● 作業内容
1. 中洲の料理店で生きイカを食べる文書では、お通しに何が出されましたか。
2. 中洲の料理店で呼子の生きイカを食べる文書を、末尾の文の後から書き進めてください。

● 文書
● ● ● ● ●

河太郎
中洲の繁華街を歩く。中洲のホテルには何度も泊まったことがある。飲みに来たことも何度かある。いずれも誰かに連れてこられたので、位置関係が分からない。ひとりで、しかもシラフで中洲を歩くのは初めてだ。あれ?この看板は以前に来たことのあるような…あれ、ここも連れてこられたことあるんじゃないかと、記憶に残っていた店の前を何軒か通る。ここが飲み屋街だったのか。セクシーな女性が微笑む、キャバクラの看板があちこちにある。
さらに道を進む。突き当たりを右に曲がり、すぐに細い路地に入る。なんだか怪しい雰囲気に変わった。店の入口に「路上ではご説明できません。」と書かれている。もしかして、ここが中洲のソープ街なのか。あ、メンズバスって書いてあるや。だが、私は風俗を楽しみに来たわけではない。目的地はさらに先だ。 呼び込みを振り切って前進あるのみ。目的地の看板が見えた。ここだ。
店に入る。思っていたよりかなり大きな店だ。入口で待っていると、次々に団体客が入ってくる。予約しておいて正解だ。下谷さんはまだ店に来ていなかった。少し待つことにする。
この店にしたのは、日本で最初に生簀を使った店だと言うことと、生きイカを食べることができるからだ。呼子の生きイカ。何年、いや、何十年ぶりに食べるのだろう。クエも食べたい。今が旬だ。
お通しはイカのワサビ和えだ。
生きイカ
透明で身が厚い。300g級だ。固い、甘い。身が締まっている。腕はまだ動いていて、皿から逃げ出そうとする。これだよ、これこそ呼子のイカだ。そうだ、食べ方があるのだった。マニュアルを読まなければ。
1.まずは塩だけつけて食べる。

● ● ● ● ●

● 提供情報
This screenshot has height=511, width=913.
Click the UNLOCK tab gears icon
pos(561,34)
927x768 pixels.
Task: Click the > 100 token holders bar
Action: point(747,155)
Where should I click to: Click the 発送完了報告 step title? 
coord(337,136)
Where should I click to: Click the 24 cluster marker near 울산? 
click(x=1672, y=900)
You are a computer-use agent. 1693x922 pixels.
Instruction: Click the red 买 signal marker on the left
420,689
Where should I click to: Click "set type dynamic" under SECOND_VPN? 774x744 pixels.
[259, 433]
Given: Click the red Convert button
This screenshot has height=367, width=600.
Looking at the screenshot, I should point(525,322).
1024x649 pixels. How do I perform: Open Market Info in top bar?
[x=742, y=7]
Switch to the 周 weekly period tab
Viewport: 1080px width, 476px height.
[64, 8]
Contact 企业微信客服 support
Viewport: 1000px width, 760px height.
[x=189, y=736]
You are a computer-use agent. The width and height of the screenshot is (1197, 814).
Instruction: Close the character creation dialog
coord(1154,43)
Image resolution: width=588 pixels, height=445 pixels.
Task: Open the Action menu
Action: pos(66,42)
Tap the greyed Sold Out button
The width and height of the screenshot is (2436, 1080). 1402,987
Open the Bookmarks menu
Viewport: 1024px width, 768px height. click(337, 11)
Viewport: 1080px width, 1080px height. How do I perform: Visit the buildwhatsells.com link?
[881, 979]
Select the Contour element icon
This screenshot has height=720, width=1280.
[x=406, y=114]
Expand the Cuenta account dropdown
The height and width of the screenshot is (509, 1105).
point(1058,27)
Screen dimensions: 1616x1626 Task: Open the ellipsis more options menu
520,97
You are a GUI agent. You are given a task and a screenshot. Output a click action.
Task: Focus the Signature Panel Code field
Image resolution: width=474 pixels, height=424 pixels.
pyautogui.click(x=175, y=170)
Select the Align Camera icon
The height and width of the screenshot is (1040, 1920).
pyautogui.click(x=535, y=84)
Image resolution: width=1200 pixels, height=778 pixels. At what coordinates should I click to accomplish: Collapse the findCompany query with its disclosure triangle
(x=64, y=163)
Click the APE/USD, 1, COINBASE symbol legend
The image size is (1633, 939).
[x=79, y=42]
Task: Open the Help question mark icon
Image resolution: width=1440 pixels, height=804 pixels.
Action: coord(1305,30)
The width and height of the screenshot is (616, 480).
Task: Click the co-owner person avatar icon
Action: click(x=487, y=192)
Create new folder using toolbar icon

● ● ● ● ●

● 解答
1. イカのワサビ和えです。

2.
2.次にレモンに塩を絞って食べる。
3.そしてわさび醤油で食べる。
なるほど。いざ、実食。まずは塩だけつけて食べる。透明な身は、まだ固いにもかかわらず、甘みがある。北海道の真イカとは違う。確かに塩が甘みを引き立たせている。
次にレモンを絞る。塩レモン。そしてイカを食べる。甘みと酸味が口に広がる。いいねえ。
そしてわさび醤油だ。うん、美味い!身のしまった、透明なイカを噛むたびに甘みが広がる。醤油とわさびも甘みを引き立てる。酒が欲しい。日本酒持ってこい!
刺身三種盛
- ひらまさ
- マグロ
- ヒラメ
ひらまさはカンパチか、ブリか、ハマチかと下谷さんと盛り上がる。(※どれでもない。)控えめの脂ののり方が好きだ。美味い。ヒラメはタイのように見えるが、誤って塩をつけてしまった。そのまま厚めの刺身が塩で食べるとうまい。レモン絞ればよかった。下谷さんにはレモンをかける。
野菜天ぷら
普通にうまい。
クエちり
店の仲居さんがすべて調理してくれるので、人と話しているときは助かる。野菜がうまい。鍋に入っていたクエは少しだけだった。あの量でこれだけの出汁が出て、野菜の旨みを惜しみなく引き出すものなのか。もちろん、クエの身は最後のお楽しみにとっておく。
魚らしからぬ肉のようなコクと旨み。クエはやっぱり美味いなぁ。
幸せだ。
気がつけば店内に人はほとんどいなくなっていた。年配の客が多かったから、さらっと食べて帰ったのだろう。私たちは話も弾み、酒も進み、がっつりと食も会話も楽しんだ。さて、次に行きますか。久しぶりの中州を楽しみましょう。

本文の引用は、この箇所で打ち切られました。